On Thu, Nov 20, 2008 at 10:29:38AM -0600, Mark Allums wrote:
> I am thinking, no BIOS reprogram necessary.  Power Supply is always a 
> good guess.  I think it is time for a new system, but don't completely 
> give up on the old one.  Build a new machine, and when it is up and 
> running, go back and see if the old one can be salvaged and put to good use.

Bad RAM is always a potential problem too if the pwoer supply isn't it.
Loose connection from the power supply to the mainboard, but I suspect
that would have been solved after trying another power supply.

> Build the new machine using an Intel CPU this time 'round, whether it 
> was AMD or Intel before.  Core 2 is your best bet, A Xeon for servers or 
> multisocket workstations.  It is too soon to buy Nehalem, if you need to 
> buy it today.  If you can wait three months, consider a Core i7.

I agree entirely.

> Almost any wired network NIC will do.  The onboard ones are probably 
> supported by Linux.

Yeah usually.  I discovered recently that some (like BNX2 that IBM uses
a lot) require a firmware file.  How annoying when doing a netinstall.
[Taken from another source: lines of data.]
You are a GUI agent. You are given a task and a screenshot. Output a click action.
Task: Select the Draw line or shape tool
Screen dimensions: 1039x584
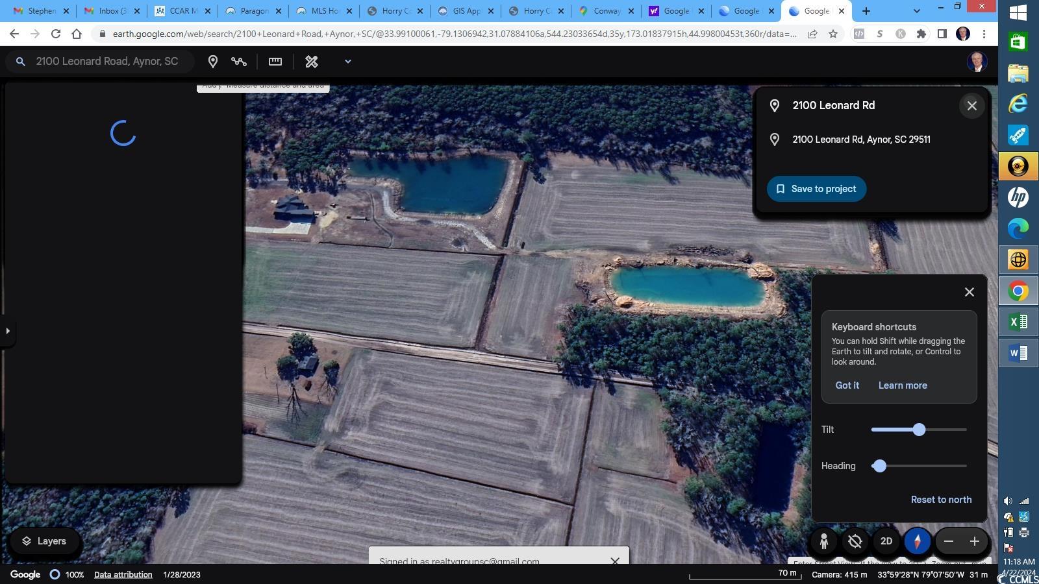pos(239,62)
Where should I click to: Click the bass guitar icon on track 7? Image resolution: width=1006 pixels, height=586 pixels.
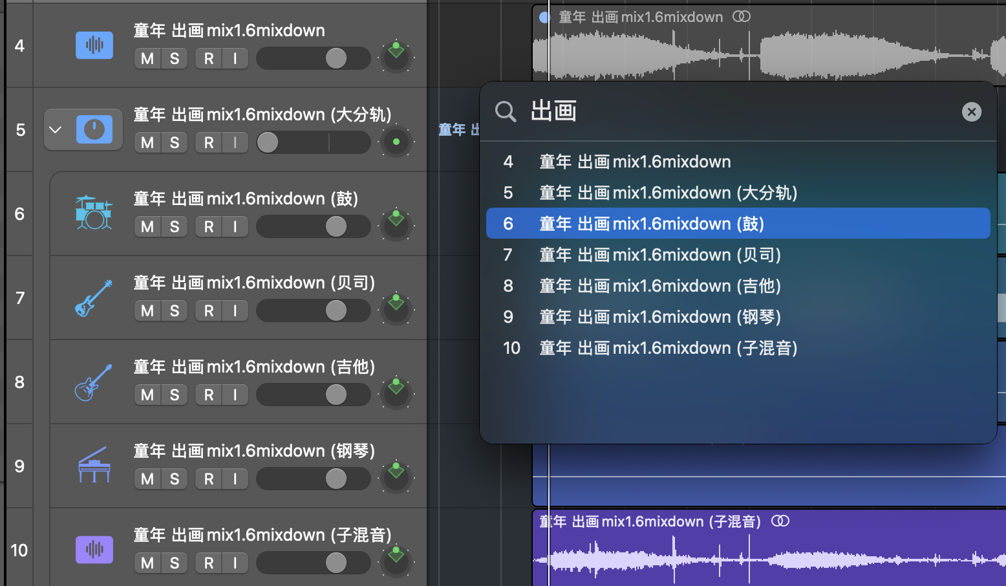[x=94, y=298]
> Get a 80+ PS, meaning a PS that is at least 80% efficient.  If you use 
> it in an office building, or business, get one with power factor correction.
> For a personal desktop machine, if 3d is necessary, nVidia or AMD/ATI 
> both will do.  AMD recently had its fiasco with the midrange chips.  You 
> may with to go with the red team (ATI) this time, until nVidia gets its 
> act together.

I am sticking with nvidia until ati gets their driver act together
(hasn't ever happend yet, but there is always hope it will happen some
day).  My experience is that ATI makes great video chips and reliable
boards, and have amazingly bad drivers and support.  I used to use
nothing else until I got badly burned by that, and won't deal with them
again until they prove they care about customers.

> An Intel motherboard (I mean the motherboard itself is Intel) is 
> generally supported well by Linux.

I will only buy Asus.  I have seen intel boards fail quickly, and I have
read lots of horror stories about intel's crappy BIOS bugs and how many
months (if not years) it takes to even get them to admit they screwed up
(like the problem with 4GB ram on the 965 boards).  Nice chipsets, lousy
boards and service.

> This is general advice.  For specific advice, often the enthusiast 
> magazines are a good place to start.